* Task details
The required result is the exact run of lines beginning at the one containing "Screen dimensions: 1188x1008" and ending at the last line of the entries.
★ ★ ★ ★ ★ ★ ★
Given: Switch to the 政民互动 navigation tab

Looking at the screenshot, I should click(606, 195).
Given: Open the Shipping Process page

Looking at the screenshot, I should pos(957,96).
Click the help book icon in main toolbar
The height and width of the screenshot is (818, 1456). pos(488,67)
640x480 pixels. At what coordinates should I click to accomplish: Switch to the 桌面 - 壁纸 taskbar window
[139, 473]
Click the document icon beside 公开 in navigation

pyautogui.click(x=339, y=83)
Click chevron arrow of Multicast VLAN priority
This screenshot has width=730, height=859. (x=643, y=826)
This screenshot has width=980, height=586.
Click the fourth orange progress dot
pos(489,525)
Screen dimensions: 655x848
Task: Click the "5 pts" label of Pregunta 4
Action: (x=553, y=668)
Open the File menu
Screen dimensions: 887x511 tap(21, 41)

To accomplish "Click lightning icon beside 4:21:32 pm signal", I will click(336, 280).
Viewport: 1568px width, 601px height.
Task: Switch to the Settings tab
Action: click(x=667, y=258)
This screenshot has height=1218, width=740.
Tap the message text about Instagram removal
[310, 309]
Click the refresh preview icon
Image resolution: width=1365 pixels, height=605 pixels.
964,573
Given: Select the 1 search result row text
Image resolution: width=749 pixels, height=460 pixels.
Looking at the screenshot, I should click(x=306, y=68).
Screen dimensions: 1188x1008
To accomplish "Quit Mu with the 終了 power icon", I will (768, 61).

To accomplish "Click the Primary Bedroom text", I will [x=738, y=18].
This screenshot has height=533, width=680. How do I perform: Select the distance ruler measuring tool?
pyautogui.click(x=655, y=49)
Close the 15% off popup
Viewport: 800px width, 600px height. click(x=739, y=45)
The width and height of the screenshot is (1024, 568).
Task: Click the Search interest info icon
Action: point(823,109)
★ ★ ★ ★ ★ ★ ★
* Task response
Screen dimensions: 1188x1008
To accomplish "Quit Mu with the 終了 power icon", I will (768, 61).

To accomplish "Click the Primary Bedroom text", I will [x=738, y=18].
This screenshot has height=533, width=680. How do I perform: Select the distance ruler measuring tool?
pyautogui.click(x=655, y=49)
Close the 15% off popup
Viewport: 800px width, 600px height. click(x=739, y=45)
The width and height of the screenshot is (1024, 568).
Task: Click the Search interest info icon
Action: point(823,109)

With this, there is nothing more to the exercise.